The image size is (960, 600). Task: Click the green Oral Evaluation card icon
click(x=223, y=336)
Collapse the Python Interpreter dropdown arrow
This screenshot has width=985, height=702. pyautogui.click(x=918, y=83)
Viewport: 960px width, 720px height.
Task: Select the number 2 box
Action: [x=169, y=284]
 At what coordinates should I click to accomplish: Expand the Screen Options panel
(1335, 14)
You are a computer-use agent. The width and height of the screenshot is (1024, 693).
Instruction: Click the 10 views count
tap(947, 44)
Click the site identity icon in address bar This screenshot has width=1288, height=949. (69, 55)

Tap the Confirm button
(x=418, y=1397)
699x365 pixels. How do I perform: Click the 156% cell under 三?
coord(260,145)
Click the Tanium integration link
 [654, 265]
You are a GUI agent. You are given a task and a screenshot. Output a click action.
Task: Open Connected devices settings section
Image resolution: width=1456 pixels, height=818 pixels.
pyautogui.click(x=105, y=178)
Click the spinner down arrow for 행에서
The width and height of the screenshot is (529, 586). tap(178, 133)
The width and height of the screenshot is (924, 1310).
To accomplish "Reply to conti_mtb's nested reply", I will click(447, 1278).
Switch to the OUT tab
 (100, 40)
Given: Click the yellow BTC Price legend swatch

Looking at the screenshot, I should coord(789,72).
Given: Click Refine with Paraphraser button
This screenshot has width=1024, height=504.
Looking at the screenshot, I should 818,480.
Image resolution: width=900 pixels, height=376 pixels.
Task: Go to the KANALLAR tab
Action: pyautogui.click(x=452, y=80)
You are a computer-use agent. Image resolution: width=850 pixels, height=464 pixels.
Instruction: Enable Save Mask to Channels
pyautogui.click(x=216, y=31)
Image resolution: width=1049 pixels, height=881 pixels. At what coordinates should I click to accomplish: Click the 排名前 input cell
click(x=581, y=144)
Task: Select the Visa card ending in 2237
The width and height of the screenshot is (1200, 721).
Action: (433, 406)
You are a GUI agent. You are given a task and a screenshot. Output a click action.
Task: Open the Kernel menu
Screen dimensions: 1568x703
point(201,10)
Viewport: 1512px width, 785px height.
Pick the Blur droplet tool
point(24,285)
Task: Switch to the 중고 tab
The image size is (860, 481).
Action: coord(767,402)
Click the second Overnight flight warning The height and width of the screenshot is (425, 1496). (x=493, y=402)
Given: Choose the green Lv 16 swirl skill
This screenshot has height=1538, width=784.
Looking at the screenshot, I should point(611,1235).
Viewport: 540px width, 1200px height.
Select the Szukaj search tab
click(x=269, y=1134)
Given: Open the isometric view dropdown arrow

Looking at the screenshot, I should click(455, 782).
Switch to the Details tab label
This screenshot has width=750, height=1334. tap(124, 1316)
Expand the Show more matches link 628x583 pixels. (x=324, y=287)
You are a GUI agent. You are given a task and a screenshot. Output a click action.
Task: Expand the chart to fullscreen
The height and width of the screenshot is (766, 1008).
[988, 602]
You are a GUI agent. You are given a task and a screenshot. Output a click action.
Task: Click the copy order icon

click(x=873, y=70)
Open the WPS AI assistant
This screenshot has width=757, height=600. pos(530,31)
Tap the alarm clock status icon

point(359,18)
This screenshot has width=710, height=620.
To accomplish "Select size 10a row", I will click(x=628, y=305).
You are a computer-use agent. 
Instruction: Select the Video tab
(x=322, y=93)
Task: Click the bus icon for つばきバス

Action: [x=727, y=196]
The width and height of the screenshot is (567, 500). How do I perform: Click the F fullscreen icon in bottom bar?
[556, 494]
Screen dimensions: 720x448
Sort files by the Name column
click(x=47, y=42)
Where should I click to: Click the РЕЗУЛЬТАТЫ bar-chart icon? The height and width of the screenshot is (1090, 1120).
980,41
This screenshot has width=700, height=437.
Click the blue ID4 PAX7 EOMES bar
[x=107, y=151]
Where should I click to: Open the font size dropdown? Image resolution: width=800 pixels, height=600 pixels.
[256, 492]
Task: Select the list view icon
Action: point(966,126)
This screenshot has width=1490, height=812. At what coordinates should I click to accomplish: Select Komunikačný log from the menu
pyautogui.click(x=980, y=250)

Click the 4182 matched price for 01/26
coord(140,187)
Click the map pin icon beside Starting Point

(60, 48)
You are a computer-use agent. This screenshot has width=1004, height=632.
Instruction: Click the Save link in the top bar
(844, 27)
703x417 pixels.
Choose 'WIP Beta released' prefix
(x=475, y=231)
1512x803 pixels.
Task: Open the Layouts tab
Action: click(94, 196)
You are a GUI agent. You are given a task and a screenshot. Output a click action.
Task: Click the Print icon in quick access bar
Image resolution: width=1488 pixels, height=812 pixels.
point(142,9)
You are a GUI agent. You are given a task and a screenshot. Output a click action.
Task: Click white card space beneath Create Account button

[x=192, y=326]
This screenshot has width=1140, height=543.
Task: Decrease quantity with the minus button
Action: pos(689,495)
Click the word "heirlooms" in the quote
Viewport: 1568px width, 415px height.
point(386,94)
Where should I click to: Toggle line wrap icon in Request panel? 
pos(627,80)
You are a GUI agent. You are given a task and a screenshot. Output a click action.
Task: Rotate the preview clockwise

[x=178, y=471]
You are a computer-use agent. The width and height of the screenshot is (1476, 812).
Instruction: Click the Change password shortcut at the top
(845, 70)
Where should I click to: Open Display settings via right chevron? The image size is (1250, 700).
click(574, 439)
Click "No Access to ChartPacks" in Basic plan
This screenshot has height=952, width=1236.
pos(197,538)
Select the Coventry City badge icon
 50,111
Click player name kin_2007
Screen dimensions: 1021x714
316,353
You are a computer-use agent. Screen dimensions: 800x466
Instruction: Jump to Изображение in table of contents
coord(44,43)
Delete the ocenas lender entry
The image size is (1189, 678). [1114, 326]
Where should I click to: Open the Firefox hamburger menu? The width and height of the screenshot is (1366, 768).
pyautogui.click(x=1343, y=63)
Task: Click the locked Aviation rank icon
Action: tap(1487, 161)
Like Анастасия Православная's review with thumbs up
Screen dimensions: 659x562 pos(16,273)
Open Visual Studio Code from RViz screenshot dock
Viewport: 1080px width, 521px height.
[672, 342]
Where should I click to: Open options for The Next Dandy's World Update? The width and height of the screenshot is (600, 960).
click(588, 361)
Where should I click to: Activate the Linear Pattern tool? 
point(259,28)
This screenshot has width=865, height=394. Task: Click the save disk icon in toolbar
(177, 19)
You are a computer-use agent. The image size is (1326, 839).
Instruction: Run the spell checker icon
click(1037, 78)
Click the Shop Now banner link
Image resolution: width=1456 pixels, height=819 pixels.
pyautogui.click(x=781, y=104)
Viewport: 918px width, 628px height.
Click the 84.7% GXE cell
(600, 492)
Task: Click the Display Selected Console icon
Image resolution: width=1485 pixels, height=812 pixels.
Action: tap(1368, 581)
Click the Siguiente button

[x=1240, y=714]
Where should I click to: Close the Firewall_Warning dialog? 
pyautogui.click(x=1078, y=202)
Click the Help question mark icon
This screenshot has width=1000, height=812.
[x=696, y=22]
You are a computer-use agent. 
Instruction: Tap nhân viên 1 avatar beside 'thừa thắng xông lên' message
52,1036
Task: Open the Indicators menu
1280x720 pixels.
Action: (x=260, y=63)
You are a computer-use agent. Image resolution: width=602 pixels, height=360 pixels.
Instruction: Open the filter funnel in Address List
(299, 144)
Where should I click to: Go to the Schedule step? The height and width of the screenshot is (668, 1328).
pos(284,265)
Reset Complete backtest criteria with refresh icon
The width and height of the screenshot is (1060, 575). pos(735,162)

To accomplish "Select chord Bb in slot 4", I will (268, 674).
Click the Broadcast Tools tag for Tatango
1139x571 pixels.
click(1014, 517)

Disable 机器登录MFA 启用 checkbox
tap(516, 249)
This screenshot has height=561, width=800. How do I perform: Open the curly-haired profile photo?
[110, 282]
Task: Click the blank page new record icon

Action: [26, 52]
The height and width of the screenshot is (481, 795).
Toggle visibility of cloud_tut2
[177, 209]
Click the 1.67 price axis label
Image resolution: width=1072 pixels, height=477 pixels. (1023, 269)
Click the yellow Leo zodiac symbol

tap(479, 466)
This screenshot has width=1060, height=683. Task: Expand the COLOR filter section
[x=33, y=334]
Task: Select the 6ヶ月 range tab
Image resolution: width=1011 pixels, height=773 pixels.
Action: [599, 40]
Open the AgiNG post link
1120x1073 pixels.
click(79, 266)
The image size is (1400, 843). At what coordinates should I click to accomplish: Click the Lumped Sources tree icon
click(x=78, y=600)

▬▬▬▬▬▬

### Aim of the exercise
Identify every line above that includes the word "computer", and show those lines.

### Result below
You are a computer-use agent. The width and height of the screenshot is (1024, 693).
You are a computer-use agent. Image resolution: width=850 pixels, height=464 pixels.
You are a computer-use agent. 
You are a computer-use agent. This screenshot has width=1004, height=632.
You are a computer-use agent. The width and height of the screenshot is (1476, 812).
You are a computer-use agent. Screen dimensions: 800x466
You are a computer-use agent. The image size is (1326, 839).
You are a computer-use agent. 
You are a computer-use agent. Image resolution: width=602 pixels, height=360 pixels.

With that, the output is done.